サブレを焼く

zabbon2006-04-19

この前の週末の話。
明確な理由もなく、バター含有量の高いクッキー(サブレというらしい)が食べたくなった。しかも、買ったのではなく、自分で作ったものが食べたい。(ちなみにサブレはフランス語で、英語ではショートビスケットという、との記述も見かけたけど、明確な規定はないみたい。)
でも、うちでは家族がバターを嫌いなので、冷蔵庫にはバター類はほとんどない。1個ずつ包装したの×10個入りが、冷蔵庫の奥の方にポツンとあるくらい。
なので、早速、買いに行く。
狙いは、カルピスバターなどの高級バター。辛党のzabbonがお菓子作りの欲求に駆られることなんて、ごく稀、かつ貴重な機会なので、ここは、そのくらい奮発してもバチはあたるまい。
陳列棚で目についたのは金谷ホテルのもの。そういえば、このホテルのクッキーはウマかったなあ、などと思いつつ、値段を見たら赤札だったので、即、買い物カゴへ。消費者がたくさんの種類の商品の中からたった1つのものを選ぶ理由など、実にたわいないものである。
しかし、ショックなことに、家に帰ってから見直してみたら、バターではなくマーガリンだった。225gで310円もしたのにバターじゃないんだ…。よく確認しなかった自分が悲しい。
でも、気を取り直して制作に着手。バターもマーガリンも似たもの同士さ。
家にあった小麦粉を量ったら300gちょっと。これが全て。
なので、小麦粉300g、バター(マーガリンだよん)225g
すごい、この比率。
これまでの人生を振り返り、こんな破格比率のサブレは作ったことがない。小麦粉が300gならバターはせいぜい100g弱である。粉がパサパサしてまとまらなかったら、ミルク等々でだましだましまとめあげたものだ。バターは高いし、それ以上に、母親の「もったいない」攻撃が脅威だったから。
なので、今回の欲求は、もしかしたら、少女時代のバタートラウマを解消するためのだったのかも、と刹那に思う。
いずれにしても、この黄金比率のクッキー生地はすごい。
今にも絞り出せそうなトロトロ感。型抜きがないので(石けん作りのと共用はよろしくない)アイスボックスタイプにしたが、包丁で切るたび、早くも表面に気泡が見えてくる。
そして、焼き上がったのがこれ。
オーブンの中で、少しふくれたあと、だんだんとキツネ色になると共に、香りがプワーンと漂ってくる。

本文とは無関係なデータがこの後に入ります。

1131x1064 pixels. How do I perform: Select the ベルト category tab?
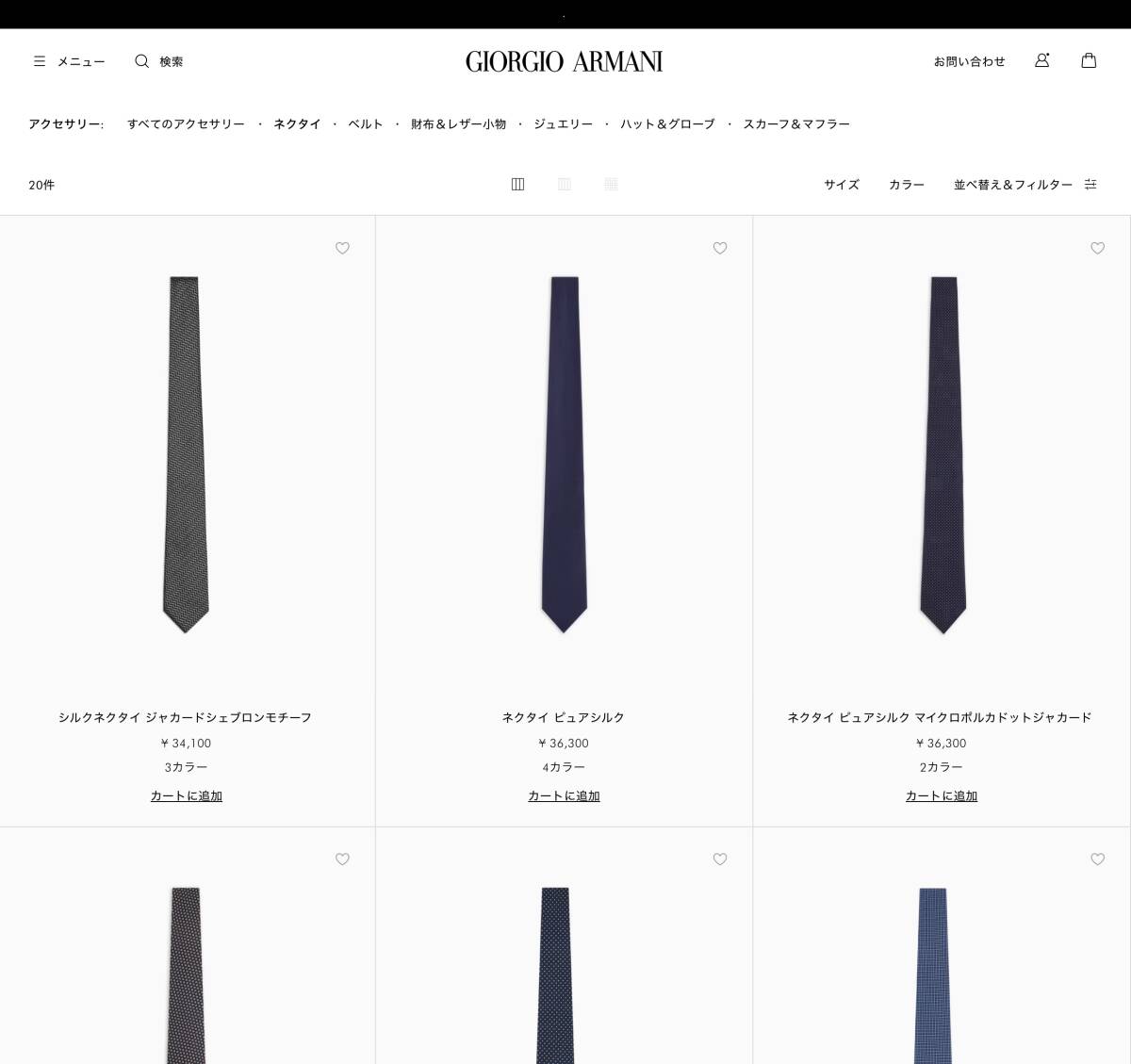click(x=366, y=124)
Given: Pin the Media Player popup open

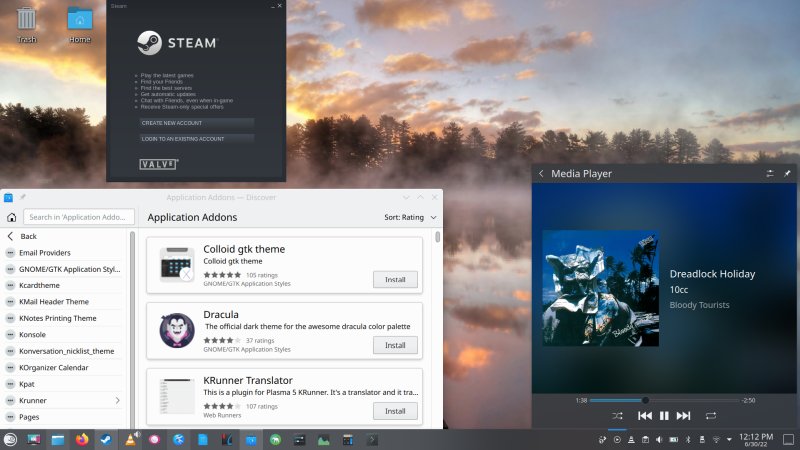Looking at the screenshot, I should point(787,174).
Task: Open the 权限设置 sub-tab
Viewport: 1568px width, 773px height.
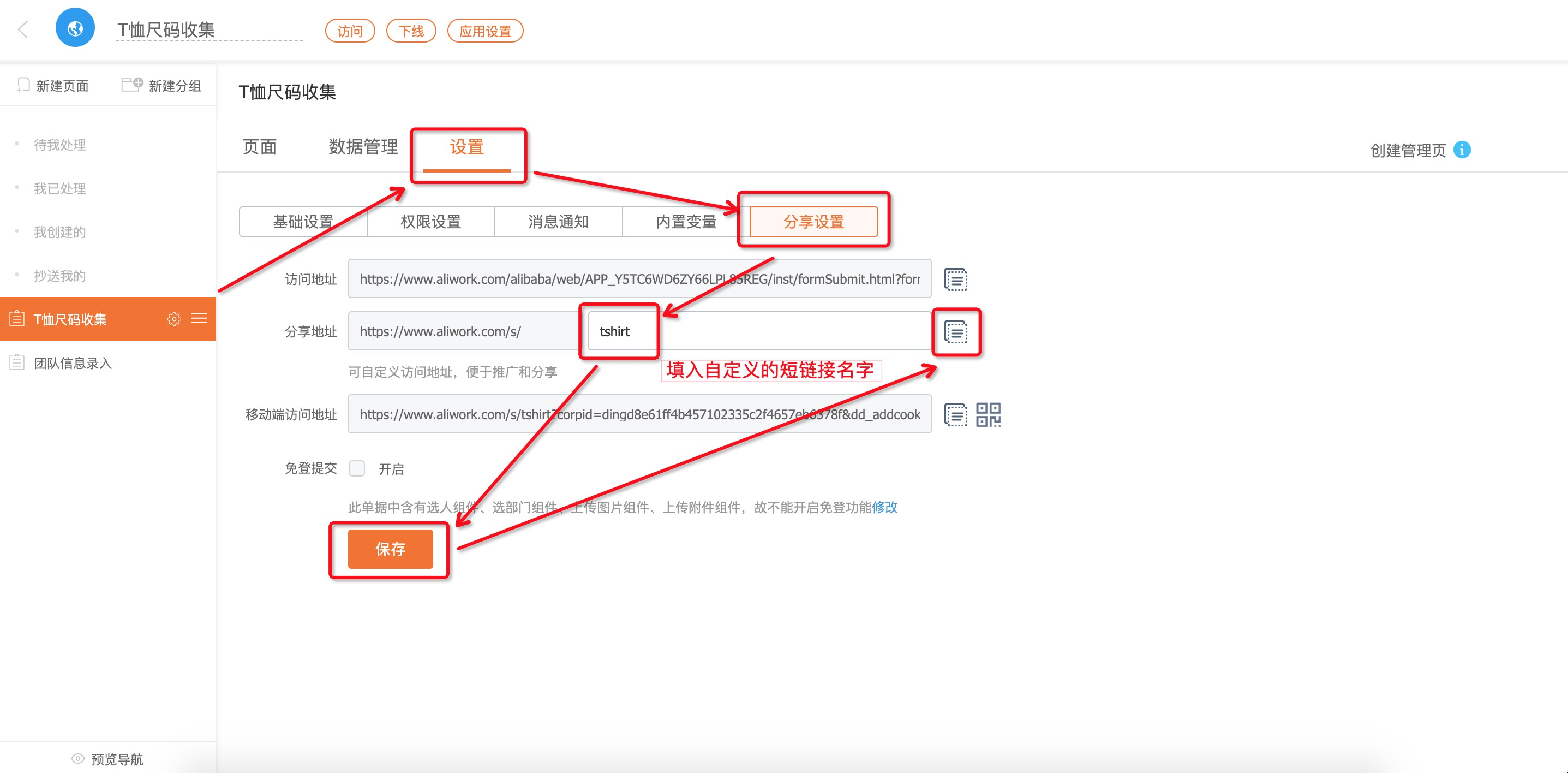Action: click(x=430, y=222)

家中、いいにおい。目をつぶって胸一杯に香りを嗅ぐ。
焼き上がりのアツアツをかじると、当初の欲求がスーッと満たされ、更に、「幸せ感」が遠くの方からzabbon目がけて駆け足でやってくるのがわかる。
こういうのが食べたかったんだ!マーガリンでも全く問題なし!ものすごくおいしい。
ブランデーと一緒だと、尚おいしい。
作って良かった、と家族と一緒にパクパク。
週明け、幸せはお裾分けするもの、と殊勝な考えの下、職場の仲間に持って行ってあげたら、真のおいしさ+キャラとのギャップで、大絶賛。
自分がおいしいのもいいけど、身近な人の喜ぶ顔も悪くない。また作ろう。